Short problem -> Convert the records below into a Markdown table with the columns Row and Line. Give each nonblank line its own numbered row, and leave out the blank lines.

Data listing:
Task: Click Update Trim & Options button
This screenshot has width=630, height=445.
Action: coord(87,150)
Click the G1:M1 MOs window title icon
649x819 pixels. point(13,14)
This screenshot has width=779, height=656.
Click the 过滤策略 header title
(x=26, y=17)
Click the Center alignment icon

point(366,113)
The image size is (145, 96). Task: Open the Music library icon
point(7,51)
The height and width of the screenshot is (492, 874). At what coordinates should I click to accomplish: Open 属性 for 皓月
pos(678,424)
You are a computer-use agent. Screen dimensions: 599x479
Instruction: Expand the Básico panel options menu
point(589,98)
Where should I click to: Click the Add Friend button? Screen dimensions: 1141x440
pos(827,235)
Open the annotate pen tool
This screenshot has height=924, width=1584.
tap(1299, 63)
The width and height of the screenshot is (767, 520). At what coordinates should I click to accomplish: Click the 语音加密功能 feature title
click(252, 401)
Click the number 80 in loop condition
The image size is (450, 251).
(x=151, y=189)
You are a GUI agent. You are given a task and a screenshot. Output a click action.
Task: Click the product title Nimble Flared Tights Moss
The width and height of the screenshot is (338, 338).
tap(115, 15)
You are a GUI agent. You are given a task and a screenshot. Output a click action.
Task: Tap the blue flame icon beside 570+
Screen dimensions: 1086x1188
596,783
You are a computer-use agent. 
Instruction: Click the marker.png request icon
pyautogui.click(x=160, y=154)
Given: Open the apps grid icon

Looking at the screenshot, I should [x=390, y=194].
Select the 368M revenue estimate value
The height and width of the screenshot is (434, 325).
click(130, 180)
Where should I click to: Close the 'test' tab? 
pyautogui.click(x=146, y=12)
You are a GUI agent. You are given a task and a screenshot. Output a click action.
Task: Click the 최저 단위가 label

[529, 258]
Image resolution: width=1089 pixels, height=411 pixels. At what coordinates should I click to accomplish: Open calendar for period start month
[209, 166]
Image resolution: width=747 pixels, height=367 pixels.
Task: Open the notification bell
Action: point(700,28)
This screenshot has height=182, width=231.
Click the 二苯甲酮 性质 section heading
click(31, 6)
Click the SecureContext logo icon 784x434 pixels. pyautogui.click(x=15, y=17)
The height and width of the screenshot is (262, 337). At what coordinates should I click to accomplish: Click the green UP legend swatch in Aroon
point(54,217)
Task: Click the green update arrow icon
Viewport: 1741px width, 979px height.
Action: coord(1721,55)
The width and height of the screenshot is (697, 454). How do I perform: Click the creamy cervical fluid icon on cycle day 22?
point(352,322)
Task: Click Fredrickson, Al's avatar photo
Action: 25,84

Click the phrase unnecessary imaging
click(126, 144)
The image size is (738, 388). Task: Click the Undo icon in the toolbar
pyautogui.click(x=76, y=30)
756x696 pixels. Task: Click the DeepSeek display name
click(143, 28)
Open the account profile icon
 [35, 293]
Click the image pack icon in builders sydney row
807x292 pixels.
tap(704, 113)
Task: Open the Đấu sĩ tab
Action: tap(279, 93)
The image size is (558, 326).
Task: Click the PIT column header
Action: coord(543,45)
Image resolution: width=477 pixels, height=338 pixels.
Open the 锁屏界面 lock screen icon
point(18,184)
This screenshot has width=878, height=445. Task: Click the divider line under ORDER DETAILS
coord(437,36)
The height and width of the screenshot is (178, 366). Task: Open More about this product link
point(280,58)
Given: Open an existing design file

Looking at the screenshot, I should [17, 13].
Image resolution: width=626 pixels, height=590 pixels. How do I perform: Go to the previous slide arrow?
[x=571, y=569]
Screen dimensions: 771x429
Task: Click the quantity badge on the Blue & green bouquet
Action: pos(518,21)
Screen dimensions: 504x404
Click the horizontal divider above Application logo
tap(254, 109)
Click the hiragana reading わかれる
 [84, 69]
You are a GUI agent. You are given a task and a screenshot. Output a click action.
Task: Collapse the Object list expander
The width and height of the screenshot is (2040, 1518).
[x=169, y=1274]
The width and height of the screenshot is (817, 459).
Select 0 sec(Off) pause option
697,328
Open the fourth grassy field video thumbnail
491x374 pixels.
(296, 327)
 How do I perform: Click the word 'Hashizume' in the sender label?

Solution for this problem ->
| Row | Line |
|---|---|
| 1 | Task: Click Update Trim & Options button |
| 2 | This screenshot has width=630, height=445. |
| 3 | Action: coord(87,150) |
| 4 | Click the G1:M1 MOs window title icon |
| 5 | 649x819 pixels. point(13,14) |
| 6 | This screenshot has width=779, height=656. |
| 7 | Click the 过滤策略 header title |
| 8 | (x=26, y=17) |
| 9 | Click the Center alignment icon |
| 10 | point(366,113) |
| 11 | The image size is (145, 96). Task: Open the Music library icon |
| 12 | point(7,51) |
| 13 | The height and width of the screenshot is (492, 874). At what coordinates should I click to accomplish: Open 属性 for 皓月 |
| 14 | pos(678,424) |
| 15 | You are a computer-use agent. Screen dimensions: 599x479 |
| 16 | Instruction: Expand the Básico panel options menu |
| 17 | point(589,98) |
| 18 | Where should I click to: Click the Add Friend button? Screen dimensions: 1141x440 |
| 19 | pos(827,235) |
| 20 | Open the annotate pen tool |
| 21 | This screenshot has height=924, width=1584. |
| 22 | tap(1299, 63) |
| 23 | The width and height of the screenshot is (767, 520). At what coordinates should I click to accomplish: Click the 语音加密功能 feature title |
| 24 | click(252, 401) |
| 25 | Click the number 80 in loop condition |
| 26 | The image size is (450, 251). |
| 27 | (x=151, y=189) |
| 28 | You are a GUI agent. You are given a task and a screenshot. Output a click action. |
| 29 | Task: Click the product title Nimble Flared Tights Moss |
| 30 | The width and height of the screenshot is (338, 338). |
| 31 | tap(115, 15) |
| 32 | You are a GUI agent. You are given a task and a screenshot. Output a click action. |
| 33 | Task: Tap the blue flame icon beside 570+ |
| 34 | Screen dimensions: 1086x1188 |
| 35 | 596,783 |
| 36 | You are a computer-use agent.  |
| 37 | Instruction: Click the marker.png request icon |
| 38 | pyautogui.click(x=160, y=154) |
| 39 | Given: Open the apps grid icon |
| 40 | Looking at the screenshot, I should [x=390, y=194]. |
| 41 | Select the 368M revenue estimate value |
| 42 | The height and width of the screenshot is (434, 325). |
| 43 | click(130, 180) |
| 44 | Where should I click to: Close the 'test' tab?  |
| 45 | pyautogui.click(x=146, y=12) |
| 46 | You are a GUI agent. You are given a task and a screenshot. Output a click action. |
| 47 | Task: Click the 최저 단위가 label |
| 48 | [529, 258] |
| 49 | Image resolution: width=1089 pixels, height=411 pixels. At what coordinates should I click to accomplish: Open calendar for period start month |
| 50 | [209, 166] |
| 51 | Image resolution: width=747 pixels, height=367 pixels. |
| 52 | Task: Open the notification bell |
| 53 | Action: point(700,28) |
| 54 | This screenshot has height=182, width=231. |
| 55 | Click the 二苯甲酮 性质 section heading |
| 56 | click(31, 6) |
| 57 | Click the SecureContext logo icon 784x434 pixels. pyautogui.click(x=15, y=17) |
| 58 | The height and width of the screenshot is (262, 337). At what coordinates should I click to accomplish: Click the green UP legend swatch in Aroon |
| 59 | point(54,217) |
| 60 | Task: Click the green update arrow icon |
| 61 | Viewport: 1741px width, 979px height. |
| 62 | Action: coord(1721,55) |
| 63 | The width and height of the screenshot is (697, 454). How do I perform: Click the creamy cervical fluid icon on cycle day 22? |
| 64 | point(352,322) |
| 65 | Task: Click Fredrickson, Al's avatar photo |
| 66 | Action: 25,84 |
| 67 | Click the phrase unnecessary imaging |
| 68 | click(126, 144) |
| 69 | The image size is (738, 388). Task: Click the Undo icon in the toolbar |
| 70 | pyautogui.click(x=76, y=30) |
| 71 | 756x696 pixels. Task: Click the DeepSeek display name |
| 72 | click(143, 28) |
| 73 | Open the account profile icon |
| 74 |  [35, 293] |
| 75 | Click the image pack icon in builders sydney row |
| 76 | 807x292 pixels. |
| 77 | tap(704, 113) |
| 78 | Task: Open the Đấu sĩ tab |
| 79 | Action: tap(279, 93) |
| 80 | The image size is (558, 326). |
| 81 | Task: Click the PIT column header |
| 82 | Action: coord(543,45) |
| 83 | Image resolution: width=477 pixels, height=338 pixels. |
| 84 | Open the 锁屏界面 lock screen icon |
| 85 | point(18,184) |
| 86 | This screenshot has width=878, height=445. Task: Click the divider line under ORDER DETAILS |
| 87 | coord(437,36) |
| 88 | The height and width of the screenshot is (178, 366). Task: Open More about this product link |
| 89 | point(280,58) |
| 90 | Given: Open an existing design file |
| 91 | Looking at the screenshot, I should [17, 13]. |
| 92 | Image resolution: width=626 pixels, height=590 pixels. How do I perform: Go to the previous slide arrow? |
| 93 | [x=571, y=569] |
| 94 | Screen dimensions: 771x429 |
| 95 | Task: Click the quantity badge on the Blue & green bouquet |
| 96 | Action: pos(518,21) |
| 97 | Screen dimensions: 504x404 |
| 98 | Click the horizontal divider above Application logo |
| 99 | tap(254, 109) |
| 100 | Click the hiragana reading わかれる |
| 101 |  [84, 69] |
| 102 | You are a GUI agent. You are given a task and a screenshot. Output a click action. |
| 103 | Task: Collapse the Object list expander |
| 104 | The width and height of the screenshot is (2040, 1518). |
| 105 | [x=169, y=1274] |
| 106 | The width and height of the screenshot is (817, 459). |
| 107 | Select 0 sec(Off) pause option |
| 108 | 697,328 |
| 109 | Open the fourth grassy field video thumbnail |
| 110 | 491x374 pixels. |
| 111 | (296, 327) |
| 112 |  How do I perform: Click the word 'Hashizume' in the sender label? |